I recently acquired vCenter Operations enterprise. I have had a PoC done by VMware to ensure it met my requirements of a consolidated view of what is really going on in my converged infrastructure. Although I have some extensive knowledge into vCOps I am very interested in getting an under the covers look at how some of the data is calculated. I am also interested on how best to monitor my operation and what KPI’s I should really be looking at. Then I want to learn how best to interpret some of them. Let’s see what this session has to offer….
1. Lol first slide says it’s not just black magic! I like this session already.
2. With virtualization capacity is now fluid, I agree.
3. Invisible walls, with vm CPU and memory issues may not be resolved by adding more, contention can play a significant role. Proper troubleshooting is required.
4. With vmview you have to monitor end users not VM’s. I agree here as well as a user may move between virtual desktops. End user experience is important.
5. The key thing for VC OPs to do for me is to take the tons of metrics I have and to present the end calculation to me. Am I green or red?
6. Dynamic threshold analysis uses competing algorithms, meaning the system actually uses multiple methods to calculate the trend, then checks to see who is right more often and then uses that method. Genius. These are calculated every night.
7. A version change can cause the normal operation of a system to change. Thresholds may not catch this but trends have a better chance. I liked this idea.
8. Trending noise to determine abnormalities, this is really going to help my environment since we use a number of tools that are all sending emails for every little thing. We use our brains today to get a feel for the data center health. I declared this a broken model earlier in the year.

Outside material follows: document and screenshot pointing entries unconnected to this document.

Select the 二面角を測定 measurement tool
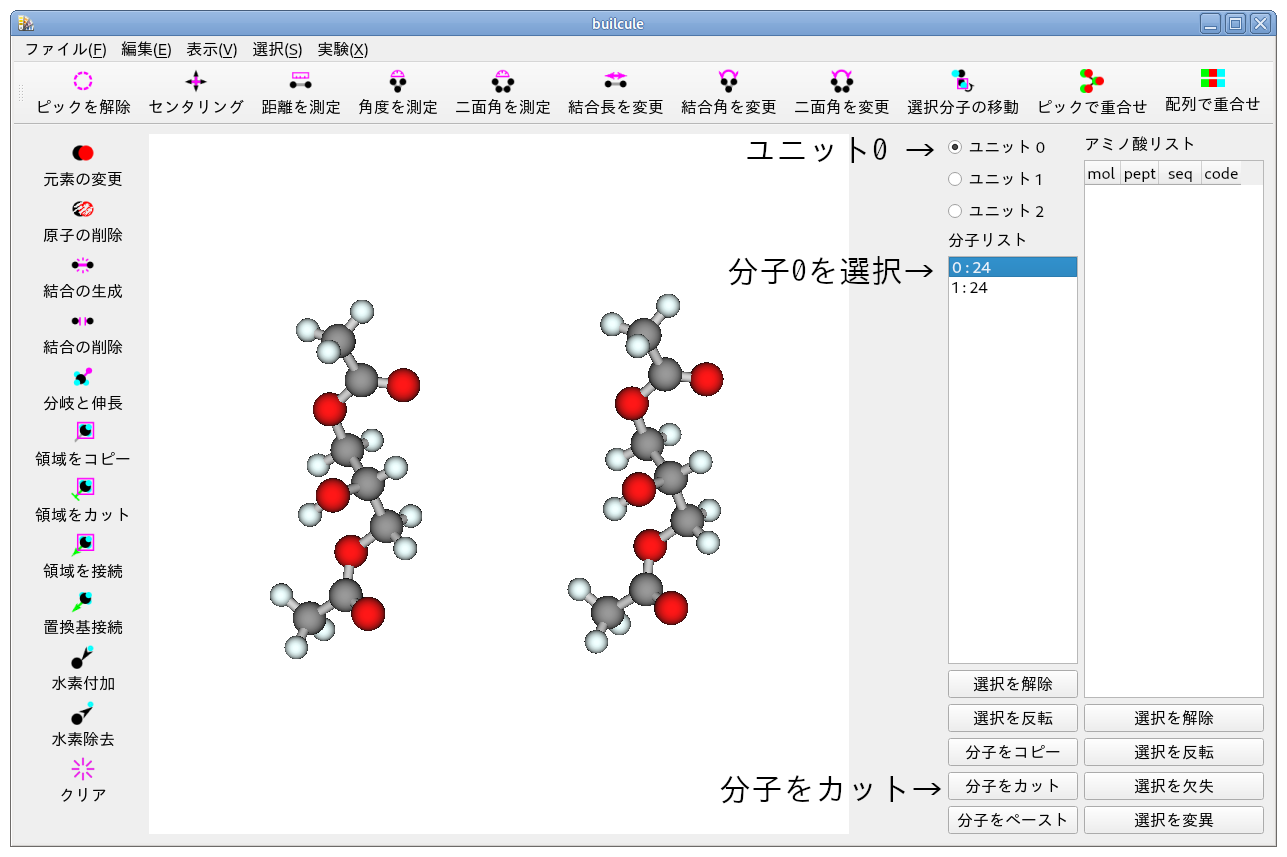1287x857 pixels. point(502,93)
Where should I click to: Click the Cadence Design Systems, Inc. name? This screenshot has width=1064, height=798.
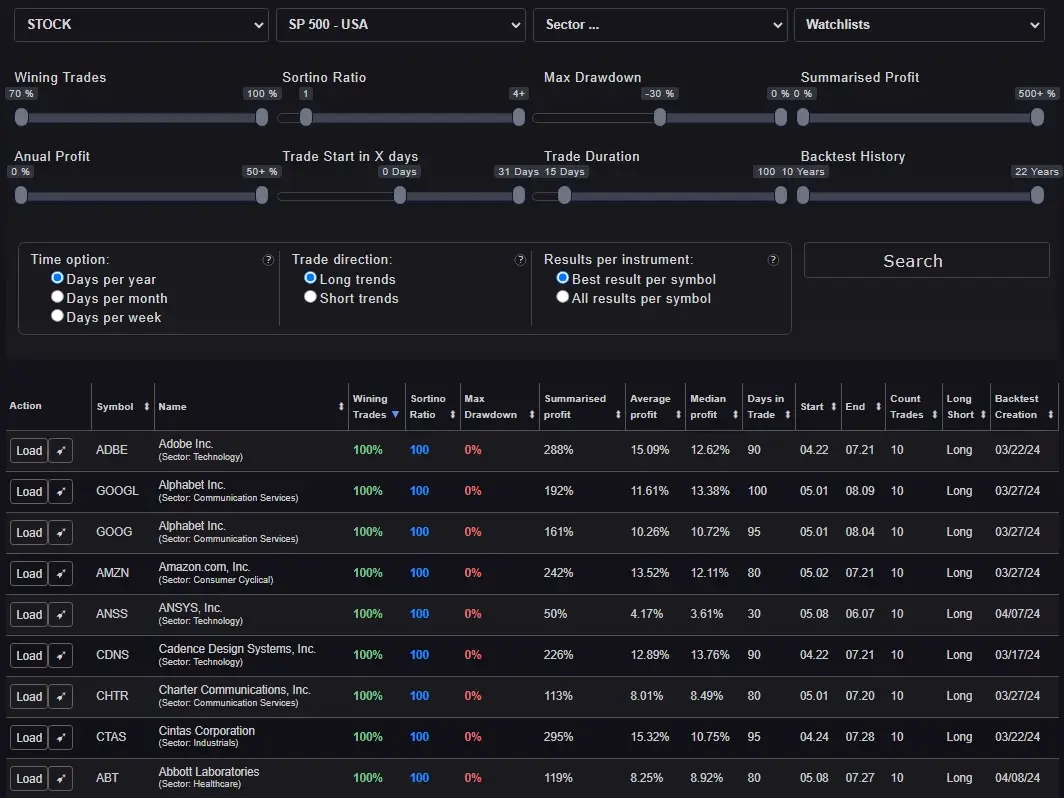[237, 649]
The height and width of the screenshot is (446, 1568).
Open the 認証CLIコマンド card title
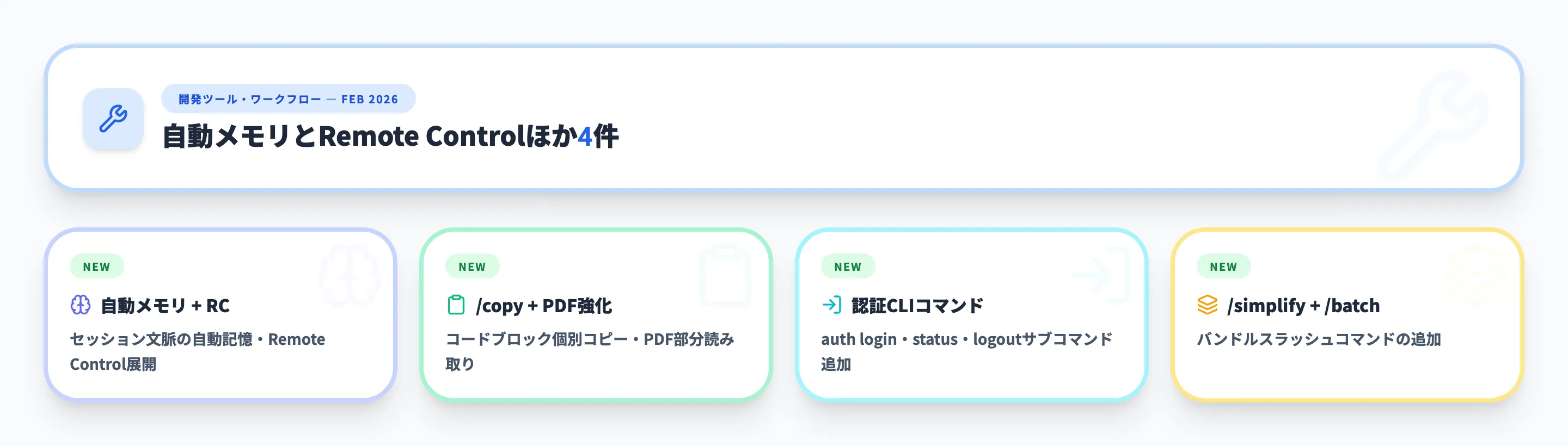[917, 306]
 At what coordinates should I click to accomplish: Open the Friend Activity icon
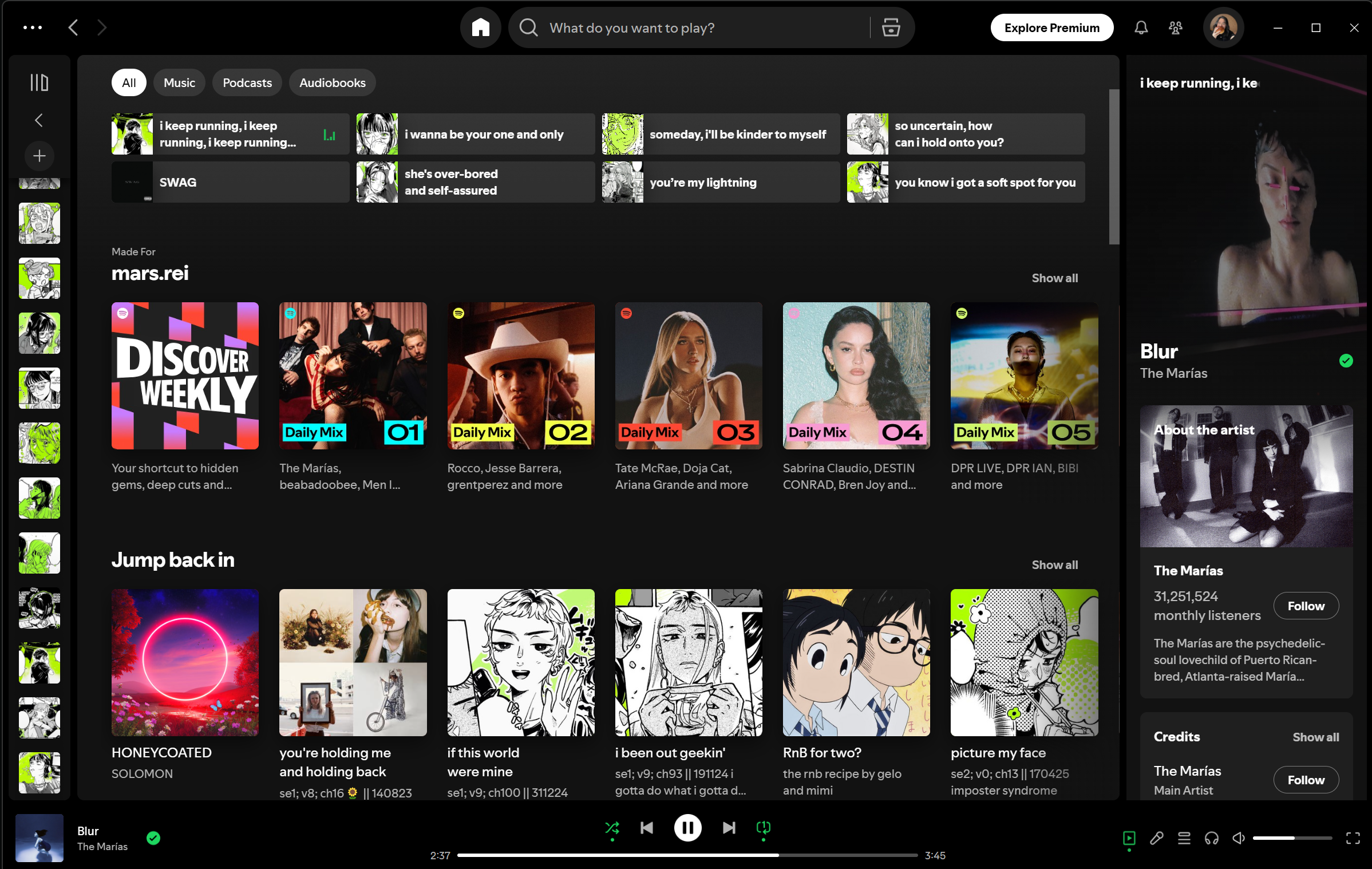coord(1176,27)
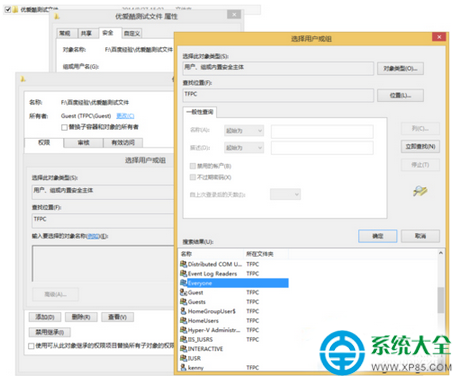Click the change owner link
The image size is (454, 378).
(125, 116)
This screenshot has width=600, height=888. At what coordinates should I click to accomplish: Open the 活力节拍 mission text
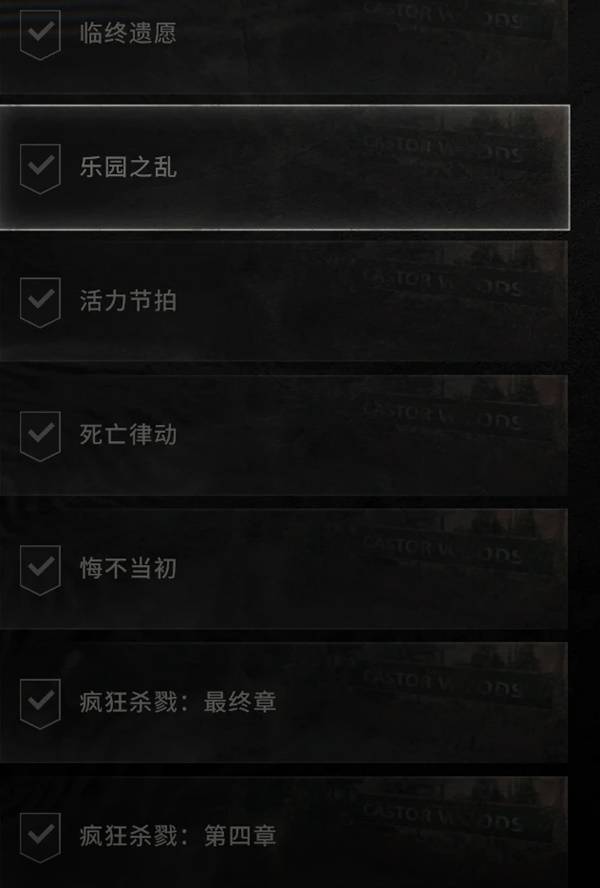pyautogui.click(x=128, y=301)
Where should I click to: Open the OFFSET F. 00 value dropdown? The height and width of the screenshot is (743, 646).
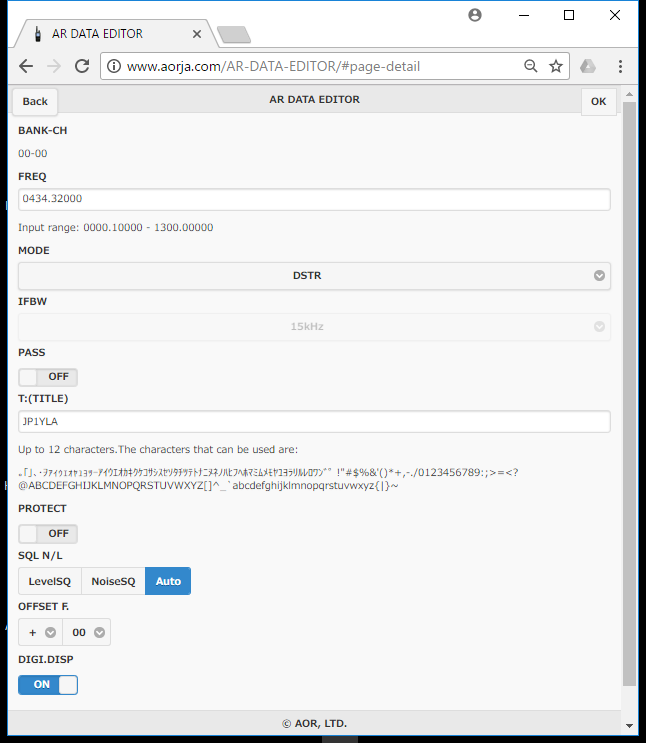[87, 632]
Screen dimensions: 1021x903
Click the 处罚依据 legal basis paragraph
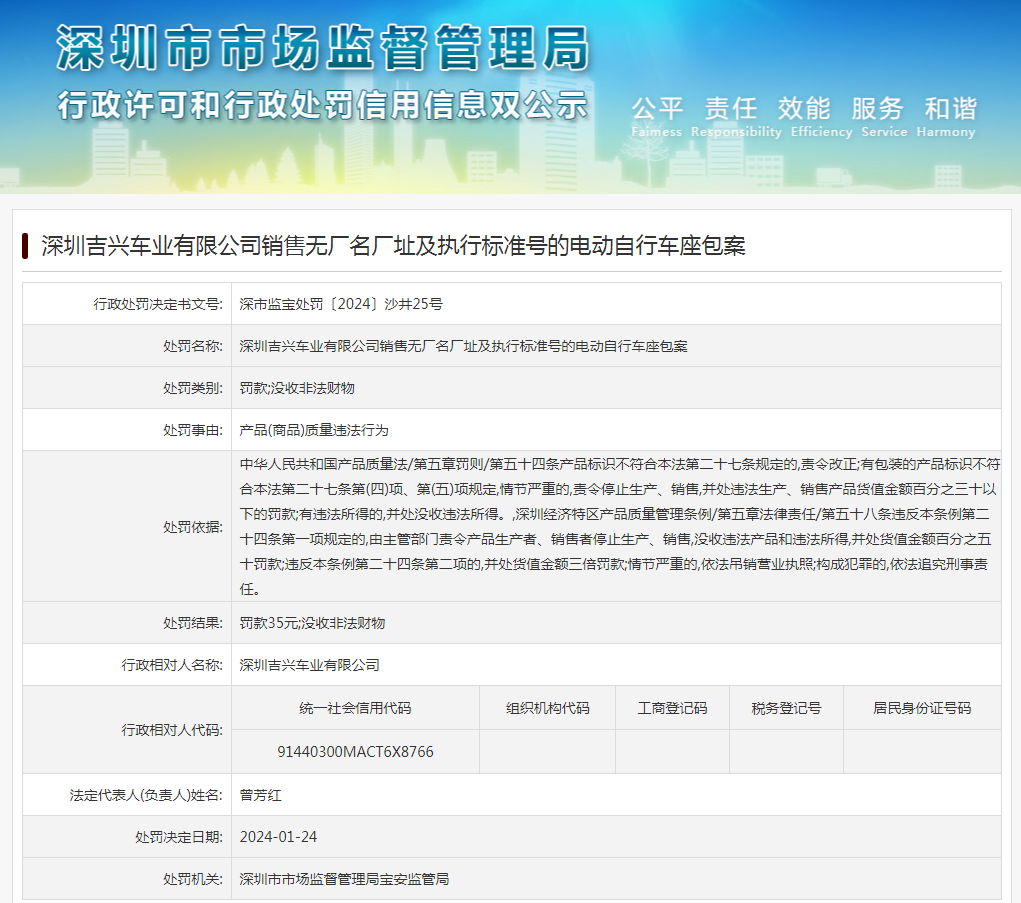pos(615,526)
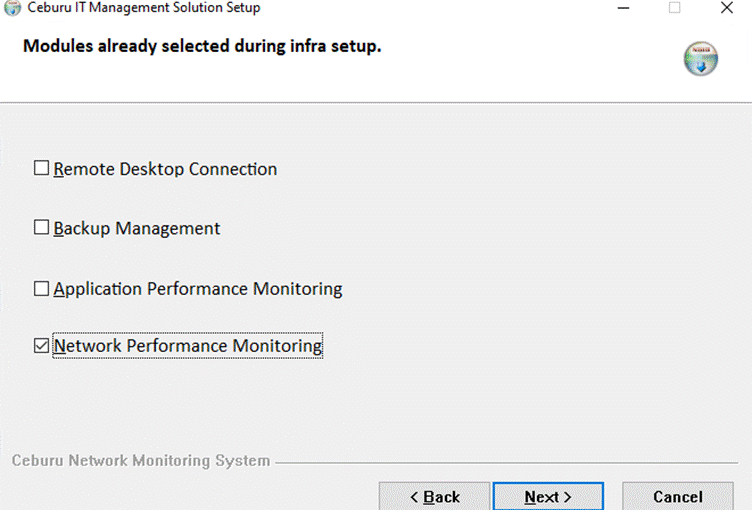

9. Alerts should be an indication of a real problem, yes yes yes! Do not alert on every threshold that is reached. Yes please. May I subscribe to your newsletter!
10. Root cause determination in this product is really root metric determination. It isn’t telling you what the problem was just what metric that was being monitored was the starting metric of the issue. I.e. We saw disk latency go to 100ms before the app crashed.
11. Workload is demand divided by entitlement.
12. Right-sizing is a concept I always support, but VM admins and I seem to be on the front line of this alone on this.